Date of publication: 20 July 2018
Media outlet: Die Achse des Guten (The Axis of the Good) is a political blog
Author: Rafael Korenzecher, editor of Jüdischen Rundschau
Headline: “We are not against Jews. We are just blind”
Description of the anti-Muslim content: Guestblogger Rafael Korenzecher claims that Islam has always aspired to be a religion, but it is not. He degrades Islam saying that is a “backwards, hegemonical, inhumane, intolerant and democracy-hating violent world-dominance ideology" that directly leads to "Islam-generated violence against Jews". The article claims that antisemitic incidents in Germany, “as a rule, they are hardly ever committed by the right [...], but mainly by Muslims.” According to the author, Islam is incompatible with democracy and Western society.

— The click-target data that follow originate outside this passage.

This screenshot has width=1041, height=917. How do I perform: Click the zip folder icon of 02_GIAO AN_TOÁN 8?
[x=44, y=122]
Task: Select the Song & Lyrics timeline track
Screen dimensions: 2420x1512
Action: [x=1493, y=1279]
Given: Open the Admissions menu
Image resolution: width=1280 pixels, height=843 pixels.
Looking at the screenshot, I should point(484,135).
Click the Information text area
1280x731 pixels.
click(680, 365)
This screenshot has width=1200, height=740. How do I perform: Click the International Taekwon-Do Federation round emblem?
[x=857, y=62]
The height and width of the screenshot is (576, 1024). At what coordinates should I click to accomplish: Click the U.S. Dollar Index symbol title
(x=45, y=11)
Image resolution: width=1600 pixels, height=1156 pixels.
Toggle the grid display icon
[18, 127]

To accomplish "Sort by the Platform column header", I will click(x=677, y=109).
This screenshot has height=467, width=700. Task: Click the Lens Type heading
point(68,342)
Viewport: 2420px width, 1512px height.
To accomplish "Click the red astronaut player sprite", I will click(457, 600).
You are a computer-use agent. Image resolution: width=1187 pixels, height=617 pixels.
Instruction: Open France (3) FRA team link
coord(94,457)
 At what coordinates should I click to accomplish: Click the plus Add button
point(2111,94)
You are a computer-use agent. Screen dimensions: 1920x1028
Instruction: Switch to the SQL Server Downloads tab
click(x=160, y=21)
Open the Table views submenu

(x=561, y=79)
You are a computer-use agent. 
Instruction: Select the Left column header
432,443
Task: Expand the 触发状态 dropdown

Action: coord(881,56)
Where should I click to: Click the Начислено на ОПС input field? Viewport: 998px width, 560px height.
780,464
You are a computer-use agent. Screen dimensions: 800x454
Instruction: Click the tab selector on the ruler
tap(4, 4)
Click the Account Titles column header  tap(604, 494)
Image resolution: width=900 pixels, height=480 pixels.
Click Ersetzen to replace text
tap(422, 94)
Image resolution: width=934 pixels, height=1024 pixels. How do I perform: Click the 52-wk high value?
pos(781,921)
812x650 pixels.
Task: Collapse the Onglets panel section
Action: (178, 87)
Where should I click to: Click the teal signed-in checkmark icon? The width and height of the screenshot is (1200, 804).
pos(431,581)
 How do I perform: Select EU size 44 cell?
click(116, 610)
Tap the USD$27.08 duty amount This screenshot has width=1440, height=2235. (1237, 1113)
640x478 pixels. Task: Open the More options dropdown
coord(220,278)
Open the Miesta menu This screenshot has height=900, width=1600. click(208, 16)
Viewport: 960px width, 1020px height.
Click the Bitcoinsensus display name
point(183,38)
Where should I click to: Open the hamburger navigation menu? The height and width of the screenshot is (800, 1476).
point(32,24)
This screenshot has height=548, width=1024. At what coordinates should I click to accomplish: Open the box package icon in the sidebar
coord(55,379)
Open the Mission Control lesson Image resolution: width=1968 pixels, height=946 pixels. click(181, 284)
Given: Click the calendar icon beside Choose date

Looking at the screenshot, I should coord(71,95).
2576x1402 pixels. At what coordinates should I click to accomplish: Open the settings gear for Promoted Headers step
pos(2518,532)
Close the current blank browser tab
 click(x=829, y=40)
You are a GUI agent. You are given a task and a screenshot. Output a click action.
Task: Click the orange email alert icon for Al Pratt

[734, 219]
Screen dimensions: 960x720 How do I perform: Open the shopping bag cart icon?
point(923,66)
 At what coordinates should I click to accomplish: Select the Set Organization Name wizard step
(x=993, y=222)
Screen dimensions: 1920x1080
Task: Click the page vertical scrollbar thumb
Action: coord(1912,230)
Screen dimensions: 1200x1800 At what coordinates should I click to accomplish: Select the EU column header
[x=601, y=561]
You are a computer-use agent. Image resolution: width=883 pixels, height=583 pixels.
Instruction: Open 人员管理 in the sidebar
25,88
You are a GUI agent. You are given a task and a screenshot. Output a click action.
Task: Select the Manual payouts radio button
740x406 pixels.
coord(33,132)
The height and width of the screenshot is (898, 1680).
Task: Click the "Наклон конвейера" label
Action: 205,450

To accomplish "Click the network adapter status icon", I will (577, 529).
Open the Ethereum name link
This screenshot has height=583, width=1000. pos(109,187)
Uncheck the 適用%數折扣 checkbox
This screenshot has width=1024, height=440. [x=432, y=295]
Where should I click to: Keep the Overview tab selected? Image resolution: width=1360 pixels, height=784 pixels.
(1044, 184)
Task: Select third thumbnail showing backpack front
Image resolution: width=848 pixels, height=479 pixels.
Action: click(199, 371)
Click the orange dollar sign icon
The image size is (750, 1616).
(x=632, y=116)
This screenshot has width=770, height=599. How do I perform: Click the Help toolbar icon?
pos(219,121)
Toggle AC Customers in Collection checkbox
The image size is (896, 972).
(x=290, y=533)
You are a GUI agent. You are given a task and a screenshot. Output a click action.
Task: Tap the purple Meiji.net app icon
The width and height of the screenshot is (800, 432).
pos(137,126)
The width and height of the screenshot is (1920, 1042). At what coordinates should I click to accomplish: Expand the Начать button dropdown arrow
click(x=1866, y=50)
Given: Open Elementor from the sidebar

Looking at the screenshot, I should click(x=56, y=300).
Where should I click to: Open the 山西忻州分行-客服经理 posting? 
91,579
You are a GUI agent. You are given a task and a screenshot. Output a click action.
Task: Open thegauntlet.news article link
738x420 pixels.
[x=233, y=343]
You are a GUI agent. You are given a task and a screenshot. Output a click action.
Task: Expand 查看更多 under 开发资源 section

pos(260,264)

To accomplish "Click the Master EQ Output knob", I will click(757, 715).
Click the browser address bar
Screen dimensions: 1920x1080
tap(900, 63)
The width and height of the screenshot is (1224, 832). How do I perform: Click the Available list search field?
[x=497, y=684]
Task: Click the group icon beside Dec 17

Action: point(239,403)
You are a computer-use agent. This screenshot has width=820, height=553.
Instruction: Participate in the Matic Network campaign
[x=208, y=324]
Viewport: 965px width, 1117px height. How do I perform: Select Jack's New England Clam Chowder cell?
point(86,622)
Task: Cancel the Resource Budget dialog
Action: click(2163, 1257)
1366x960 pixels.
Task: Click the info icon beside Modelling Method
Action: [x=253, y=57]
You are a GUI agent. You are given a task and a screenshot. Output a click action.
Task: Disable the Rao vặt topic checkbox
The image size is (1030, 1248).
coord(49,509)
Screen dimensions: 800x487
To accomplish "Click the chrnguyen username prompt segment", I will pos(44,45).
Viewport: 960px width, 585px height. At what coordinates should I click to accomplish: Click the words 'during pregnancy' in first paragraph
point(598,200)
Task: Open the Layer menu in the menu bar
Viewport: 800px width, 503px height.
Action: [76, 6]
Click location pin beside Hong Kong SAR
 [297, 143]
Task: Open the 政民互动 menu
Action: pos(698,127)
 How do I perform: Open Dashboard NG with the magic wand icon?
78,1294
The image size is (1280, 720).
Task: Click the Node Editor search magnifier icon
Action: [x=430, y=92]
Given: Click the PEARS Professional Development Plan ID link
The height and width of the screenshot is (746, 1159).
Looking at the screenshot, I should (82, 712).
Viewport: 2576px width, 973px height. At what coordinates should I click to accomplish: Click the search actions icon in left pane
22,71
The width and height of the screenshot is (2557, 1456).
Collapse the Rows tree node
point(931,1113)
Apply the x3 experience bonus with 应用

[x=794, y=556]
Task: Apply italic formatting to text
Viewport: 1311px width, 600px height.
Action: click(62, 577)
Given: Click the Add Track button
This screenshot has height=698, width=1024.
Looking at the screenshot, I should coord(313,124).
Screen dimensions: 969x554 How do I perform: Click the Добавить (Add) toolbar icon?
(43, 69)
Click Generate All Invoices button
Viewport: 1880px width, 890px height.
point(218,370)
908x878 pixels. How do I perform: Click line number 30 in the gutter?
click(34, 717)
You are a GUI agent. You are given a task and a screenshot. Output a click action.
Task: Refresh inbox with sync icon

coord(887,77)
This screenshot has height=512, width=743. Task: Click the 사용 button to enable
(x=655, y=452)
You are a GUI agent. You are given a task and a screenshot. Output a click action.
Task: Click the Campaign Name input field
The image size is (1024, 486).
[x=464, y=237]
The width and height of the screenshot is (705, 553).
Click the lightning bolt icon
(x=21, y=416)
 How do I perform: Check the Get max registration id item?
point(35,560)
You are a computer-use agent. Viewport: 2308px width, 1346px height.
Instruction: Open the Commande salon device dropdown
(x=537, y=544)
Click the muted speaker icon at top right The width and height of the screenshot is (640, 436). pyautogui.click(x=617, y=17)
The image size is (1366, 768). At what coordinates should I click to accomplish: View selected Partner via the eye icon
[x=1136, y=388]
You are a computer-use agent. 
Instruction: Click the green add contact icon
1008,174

Myth debunked: Although there are small sections of the Muslim community who have promoted antisemitic views, the author of this blog post completely fails to understand the problem of antisemitism in Europe today. On the contrary, he makes widespread Islamophobic generalisations that are vile and violent. Fighting one form of racism (antisemitism) resurging to another form of racism (anti-Muslim hate) will not decrease bigotry and discrimination. People with hatred against an ethnic or religious group, usually hate other groups too and vice versa. Only when we start to address antisemitism and anti-Muslim hate, through education and communitarian work, we can stamp both out. There are many good examples of interfaith work all across Europe that sees plenty of support of Muslims who stand in solidarity with Jewish communities against both antisemitism and Islamophobia. Among the very little existing research, the important 5-nation study "Antisemitism and Immigration in Western Europe Today. Is there a connection?" by the Pears Institute for the study of Antisemitism sheds light on the issue and denies that antisemtism is on the rise because of refugees.